My school had a week off... 'ski week.' No, I didn't spend it snowboarding. However, it was one of the best weeks of my life since I got to spend the entire week with my 21-month old son. Another reason it was so great was because it gave me a chance to rethink some of the things I'm doing in my middle school math classes. I plan on keeping this post short by briefly explaining my blog title, my week of rethinking, and a link I would love some feedback on.
Blog Title:
My favorite divisibility rule is that of three. Although common in the math community, take any number, add its digits and if the sum of its digits is divisible by 3, then the number itself is divisible by 3. For example, 582 is divisible by three since the sum of its digits equals 15. The same rule applies to nine, but I am simply drawn to the rule of 3.
Week of rethinking:
An overwhelming majority my week off was spent rethinking my approach to my math classroom, inspired by
Dan Meyer. If you haven't checked out his website, blog, or popular
TED video, I highly recommend it. He has given new life to the timeless relevance of learning math in the classroom and how it applies to the world. I am not the most eloquent writer and would not be able to accurately describe his contributions to the math community. Simply, check out his
downloadable lessons on his website, subscribe to his blog, or find some videos of him on
YouTube and you'll quickly see why he such an inspiring educator. He has willingly shared ideas and resources that both teachers and students need. It has given me a whole new set of glasses for looking at life around me and constantly thinking how I can better incorporate media into my lessons.
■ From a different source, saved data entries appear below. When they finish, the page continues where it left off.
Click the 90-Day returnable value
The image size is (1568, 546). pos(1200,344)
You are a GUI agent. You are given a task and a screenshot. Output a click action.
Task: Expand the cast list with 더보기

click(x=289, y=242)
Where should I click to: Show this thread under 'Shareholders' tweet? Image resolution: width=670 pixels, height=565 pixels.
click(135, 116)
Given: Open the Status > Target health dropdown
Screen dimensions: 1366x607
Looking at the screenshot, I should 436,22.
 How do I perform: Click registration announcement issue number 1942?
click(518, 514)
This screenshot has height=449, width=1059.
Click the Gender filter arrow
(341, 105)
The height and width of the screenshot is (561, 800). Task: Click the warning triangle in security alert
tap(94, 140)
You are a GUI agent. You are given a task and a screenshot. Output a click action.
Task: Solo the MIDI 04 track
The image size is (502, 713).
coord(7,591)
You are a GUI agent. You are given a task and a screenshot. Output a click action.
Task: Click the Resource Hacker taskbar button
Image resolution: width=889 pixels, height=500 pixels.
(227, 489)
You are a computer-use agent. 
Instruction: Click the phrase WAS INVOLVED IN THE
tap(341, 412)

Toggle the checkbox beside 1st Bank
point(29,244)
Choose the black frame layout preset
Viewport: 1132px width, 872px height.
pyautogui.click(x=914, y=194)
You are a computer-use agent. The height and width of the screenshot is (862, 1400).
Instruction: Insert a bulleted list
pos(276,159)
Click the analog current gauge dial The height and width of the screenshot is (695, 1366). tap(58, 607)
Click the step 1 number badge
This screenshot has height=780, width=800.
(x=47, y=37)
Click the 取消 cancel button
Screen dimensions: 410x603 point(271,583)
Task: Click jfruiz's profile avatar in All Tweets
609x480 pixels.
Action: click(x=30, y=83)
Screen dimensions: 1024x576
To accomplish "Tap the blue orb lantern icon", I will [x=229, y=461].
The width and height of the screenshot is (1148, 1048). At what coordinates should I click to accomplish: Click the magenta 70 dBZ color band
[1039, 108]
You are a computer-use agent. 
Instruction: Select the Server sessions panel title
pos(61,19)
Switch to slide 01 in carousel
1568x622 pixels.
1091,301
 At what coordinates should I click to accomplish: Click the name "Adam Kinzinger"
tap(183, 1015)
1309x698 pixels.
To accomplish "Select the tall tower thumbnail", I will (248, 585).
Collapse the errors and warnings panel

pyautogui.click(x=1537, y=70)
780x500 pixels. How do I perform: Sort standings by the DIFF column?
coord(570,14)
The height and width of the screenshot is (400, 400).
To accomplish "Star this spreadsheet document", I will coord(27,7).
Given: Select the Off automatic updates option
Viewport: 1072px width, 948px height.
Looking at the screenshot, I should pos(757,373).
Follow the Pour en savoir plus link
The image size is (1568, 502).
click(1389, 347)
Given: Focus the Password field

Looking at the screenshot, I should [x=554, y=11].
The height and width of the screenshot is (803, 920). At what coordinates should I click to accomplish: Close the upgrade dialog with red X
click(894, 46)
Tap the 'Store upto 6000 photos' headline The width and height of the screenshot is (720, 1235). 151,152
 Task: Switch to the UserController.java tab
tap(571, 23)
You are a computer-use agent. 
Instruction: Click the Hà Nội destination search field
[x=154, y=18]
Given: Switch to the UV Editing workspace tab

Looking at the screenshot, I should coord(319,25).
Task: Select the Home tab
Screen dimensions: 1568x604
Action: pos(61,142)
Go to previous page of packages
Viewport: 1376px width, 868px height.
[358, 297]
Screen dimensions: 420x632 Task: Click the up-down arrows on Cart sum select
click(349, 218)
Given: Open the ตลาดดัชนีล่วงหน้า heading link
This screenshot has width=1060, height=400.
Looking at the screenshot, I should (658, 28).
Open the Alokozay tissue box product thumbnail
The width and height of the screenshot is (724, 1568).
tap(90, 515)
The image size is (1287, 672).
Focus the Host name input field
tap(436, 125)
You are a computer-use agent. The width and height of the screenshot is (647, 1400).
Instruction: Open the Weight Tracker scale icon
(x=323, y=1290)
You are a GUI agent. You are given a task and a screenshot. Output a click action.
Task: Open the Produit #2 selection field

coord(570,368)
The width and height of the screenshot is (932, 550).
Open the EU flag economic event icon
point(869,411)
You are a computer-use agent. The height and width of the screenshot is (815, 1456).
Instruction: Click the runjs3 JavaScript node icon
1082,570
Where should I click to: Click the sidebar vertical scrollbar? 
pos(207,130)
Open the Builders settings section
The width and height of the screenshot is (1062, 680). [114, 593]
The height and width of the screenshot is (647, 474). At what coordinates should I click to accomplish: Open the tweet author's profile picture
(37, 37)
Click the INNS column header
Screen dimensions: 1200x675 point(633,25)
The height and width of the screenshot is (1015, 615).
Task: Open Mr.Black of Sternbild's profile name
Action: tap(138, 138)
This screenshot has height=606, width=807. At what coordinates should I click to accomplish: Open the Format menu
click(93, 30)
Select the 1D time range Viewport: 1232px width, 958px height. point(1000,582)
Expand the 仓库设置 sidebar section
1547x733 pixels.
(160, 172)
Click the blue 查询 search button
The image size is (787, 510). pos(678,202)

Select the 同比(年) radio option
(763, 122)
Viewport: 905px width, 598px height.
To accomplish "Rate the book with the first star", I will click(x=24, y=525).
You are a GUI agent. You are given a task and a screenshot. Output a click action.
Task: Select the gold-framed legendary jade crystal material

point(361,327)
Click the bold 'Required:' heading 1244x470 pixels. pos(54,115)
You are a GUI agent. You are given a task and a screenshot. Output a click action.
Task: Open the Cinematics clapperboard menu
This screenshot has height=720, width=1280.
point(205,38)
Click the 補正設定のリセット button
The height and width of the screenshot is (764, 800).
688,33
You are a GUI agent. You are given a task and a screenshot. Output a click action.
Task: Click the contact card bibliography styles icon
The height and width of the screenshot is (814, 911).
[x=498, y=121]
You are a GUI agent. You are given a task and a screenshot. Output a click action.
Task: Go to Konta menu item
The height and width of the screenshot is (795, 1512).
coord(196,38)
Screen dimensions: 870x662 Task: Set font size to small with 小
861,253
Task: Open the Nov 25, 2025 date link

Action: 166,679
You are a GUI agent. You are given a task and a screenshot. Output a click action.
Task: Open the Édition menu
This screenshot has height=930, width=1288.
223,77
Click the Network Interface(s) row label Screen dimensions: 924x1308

I will be attempting to apply some of his philosophies and techniques in my classroom, one being the
3 Acts process. Act 1: present media to grab the attention of your audience in a way that allows room for discussion, asking questions, and making predictions. Keep the presented information limited so you can lead to Act 2: encouraging your students to discuss what relevant information is necessary to solve the question(s). Solve. Act 3: Finish the media and compare the actual/practical results to the theoretical results.
*Of course this is my interpretation and have still yet to test the process out... leading to my next part.
Video Feedback:
Using
Vimeo, I posted
two videos about linear inequalities. I am starting this section with my Algebra classes next week and I am excited to attempt my own version of 3 Acts. I am looking for some feedback. I am open to all constructive feedback and want to see if you think the videos will help open the floor for discussion of linear inequalities, shading, and possible outcomes given the necessary information.
Best,
78,021 (also divisible by 9)
**Would it be cheesy to sign off leaving a number divisible by three? Ha!